Task instructions
Each line of the data below should be repeated exactly.

Records to process

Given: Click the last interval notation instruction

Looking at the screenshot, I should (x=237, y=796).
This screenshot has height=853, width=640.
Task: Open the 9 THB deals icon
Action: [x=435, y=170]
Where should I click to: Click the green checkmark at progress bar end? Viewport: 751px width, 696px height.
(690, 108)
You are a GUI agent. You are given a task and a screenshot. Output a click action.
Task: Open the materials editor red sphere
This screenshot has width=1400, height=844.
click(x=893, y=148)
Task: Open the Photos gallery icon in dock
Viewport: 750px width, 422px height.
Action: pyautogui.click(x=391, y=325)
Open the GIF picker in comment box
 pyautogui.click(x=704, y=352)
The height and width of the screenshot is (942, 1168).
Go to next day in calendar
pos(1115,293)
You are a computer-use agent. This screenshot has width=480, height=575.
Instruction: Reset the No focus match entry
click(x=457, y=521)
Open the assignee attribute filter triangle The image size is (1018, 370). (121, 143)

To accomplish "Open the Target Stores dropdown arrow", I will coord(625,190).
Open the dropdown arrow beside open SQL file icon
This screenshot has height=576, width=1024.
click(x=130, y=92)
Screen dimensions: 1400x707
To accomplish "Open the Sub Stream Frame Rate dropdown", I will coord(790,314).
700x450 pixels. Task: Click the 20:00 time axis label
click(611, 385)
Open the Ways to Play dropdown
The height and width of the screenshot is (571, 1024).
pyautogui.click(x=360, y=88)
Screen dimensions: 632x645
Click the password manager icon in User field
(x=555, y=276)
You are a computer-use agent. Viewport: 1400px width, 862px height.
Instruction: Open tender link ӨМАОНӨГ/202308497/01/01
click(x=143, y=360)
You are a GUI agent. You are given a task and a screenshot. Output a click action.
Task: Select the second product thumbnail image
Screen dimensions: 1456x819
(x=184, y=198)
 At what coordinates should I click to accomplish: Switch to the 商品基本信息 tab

Answer to this task
Given: Click the last interval notation instruction

Looking at the screenshot, I should (x=237, y=796).
This screenshot has height=853, width=640.
Task: Open the 9 THB deals icon
Action: [x=435, y=170]
Where should I click to: Click the green checkmark at progress bar end? Viewport: 751px width, 696px height.
(690, 108)
You are a GUI agent. You are given a task and a screenshot. Output a click action.
Task: Open the materials editor red sphere
This screenshot has width=1400, height=844.
click(x=893, y=148)
Task: Open the Photos gallery icon in dock
Viewport: 750px width, 422px height.
Action: pyautogui.click(x=391, y=325)
Open the GIF picker in comment box
 pyautogui.click(x=704, y=352)
The height and width of the screenshot is (942, 1168).
Go to next day in calendar
pos(1115,293)
You are a computer-use agent. This screenshot has width=480, height=575.
Instruction: Reset the No focus match entry
click(x=457, y=521)
Open the assignee attribute filter triangle The image size is (1018, 370). (121, 143)

To accomplish "Open the Target Stores dropdown arrow", I will coord(625,190).
Open the dropdown arrow beside open SQL file icon
This screenshot has height=576, width=1024.
click(x=130, y=92)
Screen dimensions: 1400x707
To accomplish "Open the Sub Stream Frame Rate dropdown", I will coord(790,314).
700x450 pixels. Task: Click the 20:00 time axis label
click(611, 385)
Open the Ways to Play dropdown
The height and width of the screenshot is (571, 1024).
pyautogui.click(x=360, y=88)
Screen dimensions: 632x645
Click the password manager icon in User field
(x=555, y=276)
You are a computer-use agent. Viewport: 1400px width, 862px height.
Instruction: Open tender link ӨМАОНӨГ/202308497/01/01
click(x=143, y=360)
You are a GUI agent. You are given a task and a screenshot. Output a click action.
Task: Select the second product thumbnail image
Screen dimensions: 1456x819
(x=184, y=198)
 At what coordinates should I click to accomplish: Switch to the 商品基本信息 tab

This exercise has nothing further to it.